Des missions robotiques longue durée, et potentiellement des missions habitées plus courtes, sont envisagées pour le début des années 2030. L’objectif de la Chine est d’établir une présence humaine à long terme entre 2036 et 2045. À ce jour, le projet concerne donc la Chine et la Russie, et potentiellement d’autres pays, qui devront néanmoins disposer de leur propre vaisseau spatial s’ils souhaitent apporter leur contribution.
La Russie est pourtant l’un des partenaires clés des États-Unis à bord de la Station spatiale internationale (ISS). Mais ce « changement de camp » ne surprend pas Bleddyn Bowen, maître de conférences en relations internationales, spécialiste de la politique spatiale, à l’Université de Leicester au Royaume-Uni. Selon lui, la Russie a toujours été sceptique vis-à-vis du projet de station orbitale lunaire, la Lunar Gateway, qui fait partie intégrante du programme Artemis de la NASA.
Selon Bowen, si la Russie a choisi d’abandonner ses partenaires de l’ISS pour se rapprocher de la Chine, c’est essentiellement dû au contexte géopolitique (le conflit ukrainien notamment, qui perdure depuis 2014). L’expert explique que ce rapprochement ne concerne pas que l’exploration lunaire : les deux nations tendent à se rapprocher sur plusieurs plans. Ce protocole d’accord repose sur une coopération déjà existante en matière de science des matériaux, de partage de données et d’échanges commerciaux. Bowen souligne par ailleurs qu’il ne s’agit que d’un protocole d’accord et que l’on ne sait pas encore ce qui en découlera.
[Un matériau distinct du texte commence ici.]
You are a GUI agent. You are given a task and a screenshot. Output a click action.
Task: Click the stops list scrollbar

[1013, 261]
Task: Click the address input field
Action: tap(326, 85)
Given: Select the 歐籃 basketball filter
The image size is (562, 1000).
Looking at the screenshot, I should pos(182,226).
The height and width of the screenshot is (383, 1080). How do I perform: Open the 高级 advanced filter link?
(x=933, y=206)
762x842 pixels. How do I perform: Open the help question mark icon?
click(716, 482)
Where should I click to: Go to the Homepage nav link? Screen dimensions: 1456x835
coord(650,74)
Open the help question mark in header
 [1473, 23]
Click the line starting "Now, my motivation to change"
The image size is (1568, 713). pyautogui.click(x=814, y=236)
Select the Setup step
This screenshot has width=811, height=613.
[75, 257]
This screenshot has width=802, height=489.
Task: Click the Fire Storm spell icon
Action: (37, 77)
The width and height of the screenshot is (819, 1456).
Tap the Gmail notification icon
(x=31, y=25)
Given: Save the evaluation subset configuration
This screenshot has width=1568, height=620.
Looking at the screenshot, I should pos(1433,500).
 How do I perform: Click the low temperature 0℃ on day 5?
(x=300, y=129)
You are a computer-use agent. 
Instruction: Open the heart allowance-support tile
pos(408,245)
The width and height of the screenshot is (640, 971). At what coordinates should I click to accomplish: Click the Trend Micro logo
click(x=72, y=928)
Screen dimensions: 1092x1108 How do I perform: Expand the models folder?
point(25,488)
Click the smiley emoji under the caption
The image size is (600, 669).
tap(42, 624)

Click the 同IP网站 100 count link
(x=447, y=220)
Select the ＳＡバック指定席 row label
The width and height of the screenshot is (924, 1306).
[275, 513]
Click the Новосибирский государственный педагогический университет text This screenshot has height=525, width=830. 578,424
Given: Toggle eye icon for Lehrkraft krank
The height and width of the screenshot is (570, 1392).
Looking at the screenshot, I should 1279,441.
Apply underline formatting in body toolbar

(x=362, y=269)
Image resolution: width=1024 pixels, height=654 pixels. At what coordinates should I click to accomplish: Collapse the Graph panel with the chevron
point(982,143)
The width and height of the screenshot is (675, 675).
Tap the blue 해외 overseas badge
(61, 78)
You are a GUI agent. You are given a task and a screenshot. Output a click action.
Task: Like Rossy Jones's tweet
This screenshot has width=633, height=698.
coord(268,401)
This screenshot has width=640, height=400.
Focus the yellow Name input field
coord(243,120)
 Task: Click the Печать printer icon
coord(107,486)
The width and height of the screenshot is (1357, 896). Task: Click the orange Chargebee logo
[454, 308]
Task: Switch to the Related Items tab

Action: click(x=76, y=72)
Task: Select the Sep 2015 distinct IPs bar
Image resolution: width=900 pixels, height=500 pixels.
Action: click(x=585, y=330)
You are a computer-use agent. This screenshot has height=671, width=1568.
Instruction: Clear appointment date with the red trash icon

Une relation de confiance qui s’étiole
La Chine et la Russie sont des partenaires de longue date en matière d’exploration spatiale. Pourquoi ces deux nations rechignent-elles à coopérer avec les États-Unis ? Zhang Ming souligne que la Russie a exprimé des inquiétudes sur le fait que le programme Artemis était trop centré sur les États-Unis. « Les États-Unis ont fait progresser leur programme spatial de manière agressive et parfois unilatérale ces dernières années, malgré les inquiétudes du reste du monde. […] La méfiance et le scepticisme envers les motivations américaines inciteront la Chine et la Russie à approfondir leur coopération spatiale », explique Zhang.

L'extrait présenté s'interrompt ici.